## Begin

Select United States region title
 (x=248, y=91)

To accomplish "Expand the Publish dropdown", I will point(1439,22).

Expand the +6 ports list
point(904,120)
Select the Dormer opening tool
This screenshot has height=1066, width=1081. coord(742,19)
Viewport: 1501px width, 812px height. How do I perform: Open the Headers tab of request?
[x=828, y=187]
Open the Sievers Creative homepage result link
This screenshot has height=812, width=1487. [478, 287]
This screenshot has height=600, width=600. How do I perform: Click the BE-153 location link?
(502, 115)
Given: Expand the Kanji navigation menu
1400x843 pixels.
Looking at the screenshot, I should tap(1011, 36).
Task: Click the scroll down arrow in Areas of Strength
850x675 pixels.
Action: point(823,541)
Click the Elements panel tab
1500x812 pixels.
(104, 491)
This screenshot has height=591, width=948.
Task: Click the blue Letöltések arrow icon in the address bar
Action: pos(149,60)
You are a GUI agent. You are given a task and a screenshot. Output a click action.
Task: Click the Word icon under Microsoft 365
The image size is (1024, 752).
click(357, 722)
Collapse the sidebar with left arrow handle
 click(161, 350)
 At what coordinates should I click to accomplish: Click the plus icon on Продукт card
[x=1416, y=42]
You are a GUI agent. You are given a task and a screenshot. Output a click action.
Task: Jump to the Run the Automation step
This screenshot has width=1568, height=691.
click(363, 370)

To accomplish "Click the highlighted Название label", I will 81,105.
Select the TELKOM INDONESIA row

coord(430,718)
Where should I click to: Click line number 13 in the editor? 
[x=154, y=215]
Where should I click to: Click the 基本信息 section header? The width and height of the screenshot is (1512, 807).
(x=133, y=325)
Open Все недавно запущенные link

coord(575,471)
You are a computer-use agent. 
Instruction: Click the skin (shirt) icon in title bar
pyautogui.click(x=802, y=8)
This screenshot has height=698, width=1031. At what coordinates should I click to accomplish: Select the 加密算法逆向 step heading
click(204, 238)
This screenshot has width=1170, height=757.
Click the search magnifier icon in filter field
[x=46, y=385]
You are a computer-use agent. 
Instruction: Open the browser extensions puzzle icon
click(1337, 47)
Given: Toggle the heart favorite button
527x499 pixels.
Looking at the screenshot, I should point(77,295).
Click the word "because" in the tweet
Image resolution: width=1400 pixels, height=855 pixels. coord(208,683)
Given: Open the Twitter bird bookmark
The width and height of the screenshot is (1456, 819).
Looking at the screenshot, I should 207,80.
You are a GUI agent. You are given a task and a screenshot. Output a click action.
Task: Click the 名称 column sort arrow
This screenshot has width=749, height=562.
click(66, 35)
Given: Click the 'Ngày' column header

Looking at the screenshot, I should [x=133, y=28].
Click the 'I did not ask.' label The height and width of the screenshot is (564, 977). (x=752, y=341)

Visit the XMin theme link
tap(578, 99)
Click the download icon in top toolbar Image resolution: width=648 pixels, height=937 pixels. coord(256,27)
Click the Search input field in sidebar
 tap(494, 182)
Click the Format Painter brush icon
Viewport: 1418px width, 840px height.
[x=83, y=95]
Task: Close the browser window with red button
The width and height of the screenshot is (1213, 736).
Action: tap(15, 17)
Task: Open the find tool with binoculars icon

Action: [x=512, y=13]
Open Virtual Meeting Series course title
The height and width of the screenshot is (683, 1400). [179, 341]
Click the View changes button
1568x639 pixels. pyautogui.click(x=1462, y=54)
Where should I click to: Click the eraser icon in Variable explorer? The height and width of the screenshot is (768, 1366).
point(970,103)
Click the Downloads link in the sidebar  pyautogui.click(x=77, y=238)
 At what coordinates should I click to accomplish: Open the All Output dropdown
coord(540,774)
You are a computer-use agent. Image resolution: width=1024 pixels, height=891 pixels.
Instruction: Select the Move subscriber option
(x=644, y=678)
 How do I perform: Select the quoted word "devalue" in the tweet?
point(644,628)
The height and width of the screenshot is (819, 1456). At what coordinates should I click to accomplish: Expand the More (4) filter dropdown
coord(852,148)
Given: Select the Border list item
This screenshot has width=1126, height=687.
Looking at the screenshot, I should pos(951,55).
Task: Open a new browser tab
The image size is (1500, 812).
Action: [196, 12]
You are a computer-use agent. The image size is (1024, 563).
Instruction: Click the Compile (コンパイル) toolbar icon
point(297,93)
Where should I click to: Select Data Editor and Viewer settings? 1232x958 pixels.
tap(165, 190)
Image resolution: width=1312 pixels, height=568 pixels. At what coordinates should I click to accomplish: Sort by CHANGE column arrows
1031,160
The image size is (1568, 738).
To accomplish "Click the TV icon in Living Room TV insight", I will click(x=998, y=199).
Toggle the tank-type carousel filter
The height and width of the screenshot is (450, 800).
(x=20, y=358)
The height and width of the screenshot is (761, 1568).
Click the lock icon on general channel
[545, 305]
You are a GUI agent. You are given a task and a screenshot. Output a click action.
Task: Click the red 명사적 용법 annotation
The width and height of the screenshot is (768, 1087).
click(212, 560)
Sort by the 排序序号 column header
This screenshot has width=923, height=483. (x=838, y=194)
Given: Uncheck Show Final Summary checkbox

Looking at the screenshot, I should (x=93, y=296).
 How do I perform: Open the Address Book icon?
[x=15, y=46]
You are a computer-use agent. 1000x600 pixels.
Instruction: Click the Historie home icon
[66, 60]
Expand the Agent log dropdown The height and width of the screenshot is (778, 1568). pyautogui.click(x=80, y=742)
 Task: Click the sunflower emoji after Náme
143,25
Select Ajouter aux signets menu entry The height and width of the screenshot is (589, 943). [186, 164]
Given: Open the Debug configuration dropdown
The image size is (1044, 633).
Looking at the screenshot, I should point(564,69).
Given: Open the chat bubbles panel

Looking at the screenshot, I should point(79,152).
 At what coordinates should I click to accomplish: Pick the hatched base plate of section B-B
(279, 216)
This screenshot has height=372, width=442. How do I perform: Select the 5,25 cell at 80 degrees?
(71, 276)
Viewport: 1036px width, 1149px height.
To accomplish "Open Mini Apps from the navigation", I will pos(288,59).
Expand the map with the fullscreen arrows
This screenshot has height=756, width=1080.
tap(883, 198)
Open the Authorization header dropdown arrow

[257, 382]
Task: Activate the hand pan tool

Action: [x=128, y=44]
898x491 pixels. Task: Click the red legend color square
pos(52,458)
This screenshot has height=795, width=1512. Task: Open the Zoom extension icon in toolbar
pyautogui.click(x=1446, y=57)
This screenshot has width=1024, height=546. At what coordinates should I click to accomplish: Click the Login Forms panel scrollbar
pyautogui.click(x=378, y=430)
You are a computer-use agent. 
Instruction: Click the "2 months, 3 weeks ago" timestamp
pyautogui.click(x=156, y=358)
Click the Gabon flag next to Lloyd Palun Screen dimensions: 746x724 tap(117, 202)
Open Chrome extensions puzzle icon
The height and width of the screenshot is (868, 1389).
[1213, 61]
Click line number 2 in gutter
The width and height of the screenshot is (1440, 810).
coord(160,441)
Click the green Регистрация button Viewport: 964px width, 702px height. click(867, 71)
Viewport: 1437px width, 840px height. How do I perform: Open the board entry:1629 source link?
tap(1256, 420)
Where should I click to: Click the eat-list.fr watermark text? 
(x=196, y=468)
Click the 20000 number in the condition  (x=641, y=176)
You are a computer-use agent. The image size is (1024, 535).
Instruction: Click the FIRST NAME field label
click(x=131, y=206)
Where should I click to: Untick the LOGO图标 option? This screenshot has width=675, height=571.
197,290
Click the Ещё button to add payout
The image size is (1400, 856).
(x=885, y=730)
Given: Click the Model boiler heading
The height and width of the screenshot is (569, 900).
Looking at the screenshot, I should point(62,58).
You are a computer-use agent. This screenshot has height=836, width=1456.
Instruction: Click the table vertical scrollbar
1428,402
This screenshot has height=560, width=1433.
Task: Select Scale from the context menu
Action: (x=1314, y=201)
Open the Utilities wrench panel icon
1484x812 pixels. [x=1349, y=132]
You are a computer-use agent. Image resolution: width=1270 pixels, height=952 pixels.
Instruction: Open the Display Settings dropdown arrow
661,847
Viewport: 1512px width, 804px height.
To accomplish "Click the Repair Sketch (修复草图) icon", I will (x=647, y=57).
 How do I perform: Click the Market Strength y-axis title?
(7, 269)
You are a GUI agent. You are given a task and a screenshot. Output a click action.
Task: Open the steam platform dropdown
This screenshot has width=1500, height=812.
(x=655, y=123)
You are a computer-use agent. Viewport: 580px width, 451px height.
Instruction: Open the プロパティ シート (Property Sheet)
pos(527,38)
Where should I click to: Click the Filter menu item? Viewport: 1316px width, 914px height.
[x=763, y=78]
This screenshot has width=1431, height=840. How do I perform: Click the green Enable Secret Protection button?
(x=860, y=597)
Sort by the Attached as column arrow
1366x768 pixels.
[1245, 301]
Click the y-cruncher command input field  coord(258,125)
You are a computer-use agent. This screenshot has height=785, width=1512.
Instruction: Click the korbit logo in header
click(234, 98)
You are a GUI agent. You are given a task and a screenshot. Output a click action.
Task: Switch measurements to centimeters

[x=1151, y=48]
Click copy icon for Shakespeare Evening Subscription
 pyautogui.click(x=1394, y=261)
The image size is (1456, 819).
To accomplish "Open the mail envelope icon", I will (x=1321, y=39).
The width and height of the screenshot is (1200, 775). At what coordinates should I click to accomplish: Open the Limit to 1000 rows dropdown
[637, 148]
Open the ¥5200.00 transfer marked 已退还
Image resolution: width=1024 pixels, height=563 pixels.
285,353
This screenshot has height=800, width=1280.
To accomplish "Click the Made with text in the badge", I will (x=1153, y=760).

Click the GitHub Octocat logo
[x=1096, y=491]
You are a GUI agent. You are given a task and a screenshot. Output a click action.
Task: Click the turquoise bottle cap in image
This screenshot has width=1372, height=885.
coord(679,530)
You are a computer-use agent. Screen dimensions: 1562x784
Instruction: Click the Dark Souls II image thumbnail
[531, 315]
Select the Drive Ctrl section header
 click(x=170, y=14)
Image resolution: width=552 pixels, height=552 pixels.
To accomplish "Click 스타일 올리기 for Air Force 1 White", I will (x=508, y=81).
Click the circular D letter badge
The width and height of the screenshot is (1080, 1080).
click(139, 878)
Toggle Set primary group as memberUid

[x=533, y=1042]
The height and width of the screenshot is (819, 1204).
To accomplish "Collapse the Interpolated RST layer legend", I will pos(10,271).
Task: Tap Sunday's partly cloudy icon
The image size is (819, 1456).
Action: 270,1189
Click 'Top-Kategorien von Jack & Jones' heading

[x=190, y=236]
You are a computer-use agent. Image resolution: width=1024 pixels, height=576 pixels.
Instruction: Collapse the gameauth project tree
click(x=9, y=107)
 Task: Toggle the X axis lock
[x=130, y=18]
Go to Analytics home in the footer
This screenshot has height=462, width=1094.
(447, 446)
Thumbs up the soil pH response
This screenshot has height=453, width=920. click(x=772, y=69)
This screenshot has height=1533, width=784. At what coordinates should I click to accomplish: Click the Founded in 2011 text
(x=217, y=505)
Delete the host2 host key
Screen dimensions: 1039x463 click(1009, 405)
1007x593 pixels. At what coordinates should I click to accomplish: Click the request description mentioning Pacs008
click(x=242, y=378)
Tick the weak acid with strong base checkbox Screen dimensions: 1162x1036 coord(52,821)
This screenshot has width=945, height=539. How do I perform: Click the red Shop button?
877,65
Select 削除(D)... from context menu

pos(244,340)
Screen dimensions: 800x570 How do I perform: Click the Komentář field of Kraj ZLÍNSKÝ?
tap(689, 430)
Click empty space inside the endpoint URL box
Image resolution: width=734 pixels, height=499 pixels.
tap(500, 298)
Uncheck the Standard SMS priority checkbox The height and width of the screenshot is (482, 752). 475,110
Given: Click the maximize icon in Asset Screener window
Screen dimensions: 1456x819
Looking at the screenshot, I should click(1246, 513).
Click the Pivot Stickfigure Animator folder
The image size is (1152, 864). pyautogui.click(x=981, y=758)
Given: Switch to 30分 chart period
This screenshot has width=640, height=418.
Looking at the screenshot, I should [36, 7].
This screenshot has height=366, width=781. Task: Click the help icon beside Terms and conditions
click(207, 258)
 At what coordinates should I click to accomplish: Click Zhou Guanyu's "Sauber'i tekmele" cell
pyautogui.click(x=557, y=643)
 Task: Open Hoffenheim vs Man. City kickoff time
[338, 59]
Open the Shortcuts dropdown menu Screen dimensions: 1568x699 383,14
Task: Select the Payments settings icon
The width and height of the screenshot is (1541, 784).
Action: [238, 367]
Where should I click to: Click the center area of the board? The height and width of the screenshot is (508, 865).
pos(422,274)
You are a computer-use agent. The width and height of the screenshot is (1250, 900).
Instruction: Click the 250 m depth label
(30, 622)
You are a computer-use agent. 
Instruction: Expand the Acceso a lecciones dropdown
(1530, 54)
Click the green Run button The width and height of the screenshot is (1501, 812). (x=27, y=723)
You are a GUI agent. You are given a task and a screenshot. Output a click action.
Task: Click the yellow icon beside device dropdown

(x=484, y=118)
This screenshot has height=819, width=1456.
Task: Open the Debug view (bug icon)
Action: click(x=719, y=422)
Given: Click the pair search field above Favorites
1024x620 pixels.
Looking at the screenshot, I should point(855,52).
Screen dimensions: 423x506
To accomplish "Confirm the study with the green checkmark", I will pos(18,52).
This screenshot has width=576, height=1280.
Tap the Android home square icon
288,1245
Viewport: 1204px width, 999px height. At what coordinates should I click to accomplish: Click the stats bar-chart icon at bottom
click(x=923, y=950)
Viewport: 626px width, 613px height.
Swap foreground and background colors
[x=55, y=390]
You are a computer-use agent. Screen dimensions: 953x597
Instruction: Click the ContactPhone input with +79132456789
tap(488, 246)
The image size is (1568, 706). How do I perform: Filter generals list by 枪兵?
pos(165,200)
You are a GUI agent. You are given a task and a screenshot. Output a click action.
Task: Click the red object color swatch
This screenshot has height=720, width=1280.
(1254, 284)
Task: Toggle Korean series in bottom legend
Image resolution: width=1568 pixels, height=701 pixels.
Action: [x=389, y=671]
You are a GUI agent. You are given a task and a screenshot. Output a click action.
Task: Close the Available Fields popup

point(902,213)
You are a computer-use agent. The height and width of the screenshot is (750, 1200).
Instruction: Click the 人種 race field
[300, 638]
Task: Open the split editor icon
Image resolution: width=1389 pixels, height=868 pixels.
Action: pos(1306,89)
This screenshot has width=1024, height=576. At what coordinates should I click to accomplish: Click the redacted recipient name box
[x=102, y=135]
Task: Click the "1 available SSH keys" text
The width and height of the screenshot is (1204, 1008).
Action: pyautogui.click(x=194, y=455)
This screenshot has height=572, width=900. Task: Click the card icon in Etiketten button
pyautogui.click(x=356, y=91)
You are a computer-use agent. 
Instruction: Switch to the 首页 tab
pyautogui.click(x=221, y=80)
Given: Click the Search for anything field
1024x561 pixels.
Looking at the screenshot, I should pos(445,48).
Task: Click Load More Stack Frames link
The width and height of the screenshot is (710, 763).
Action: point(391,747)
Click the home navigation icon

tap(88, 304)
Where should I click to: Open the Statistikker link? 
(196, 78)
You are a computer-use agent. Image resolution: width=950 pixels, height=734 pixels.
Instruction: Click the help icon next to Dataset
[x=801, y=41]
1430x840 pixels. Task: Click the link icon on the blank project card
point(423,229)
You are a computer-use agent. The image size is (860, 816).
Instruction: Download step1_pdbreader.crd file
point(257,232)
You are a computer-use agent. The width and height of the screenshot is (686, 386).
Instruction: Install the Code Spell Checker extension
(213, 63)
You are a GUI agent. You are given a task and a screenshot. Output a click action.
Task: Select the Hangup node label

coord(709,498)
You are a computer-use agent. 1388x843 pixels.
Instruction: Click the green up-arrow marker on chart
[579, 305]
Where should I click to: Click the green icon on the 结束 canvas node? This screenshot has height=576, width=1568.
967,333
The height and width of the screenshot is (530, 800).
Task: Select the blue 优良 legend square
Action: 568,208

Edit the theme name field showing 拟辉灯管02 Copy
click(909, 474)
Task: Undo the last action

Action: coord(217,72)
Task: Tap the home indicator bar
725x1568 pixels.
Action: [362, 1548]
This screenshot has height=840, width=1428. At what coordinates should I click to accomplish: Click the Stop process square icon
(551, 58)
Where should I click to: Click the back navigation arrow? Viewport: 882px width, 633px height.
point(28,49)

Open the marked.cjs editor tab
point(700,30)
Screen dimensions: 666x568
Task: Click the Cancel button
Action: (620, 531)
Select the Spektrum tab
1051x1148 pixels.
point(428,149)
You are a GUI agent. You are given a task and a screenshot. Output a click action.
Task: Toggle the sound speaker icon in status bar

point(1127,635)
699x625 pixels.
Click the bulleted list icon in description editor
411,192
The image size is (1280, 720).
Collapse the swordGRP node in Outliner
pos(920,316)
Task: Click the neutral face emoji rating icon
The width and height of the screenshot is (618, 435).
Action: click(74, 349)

## End

### STATED TASK:
Output everything from the line containing "Where should I click to: Click the back" down to the line containing "point(428,149)", both included, as a numbered list with blank lines omitted.

### RESULT:
1. Where should I click to: Click the back navigation arrow? Viewport: 882px width, 633px height.
2. point(28,49)
3. Open the marked.cjs editor tab
4. point(700,30)
5. Screen dimensions: 666x568
6. Task: Click the Cancel button
7. Action: (620, 531)
8. Select the Spektrum tab
9. 1051x1148 pixels.
10. point(428,149)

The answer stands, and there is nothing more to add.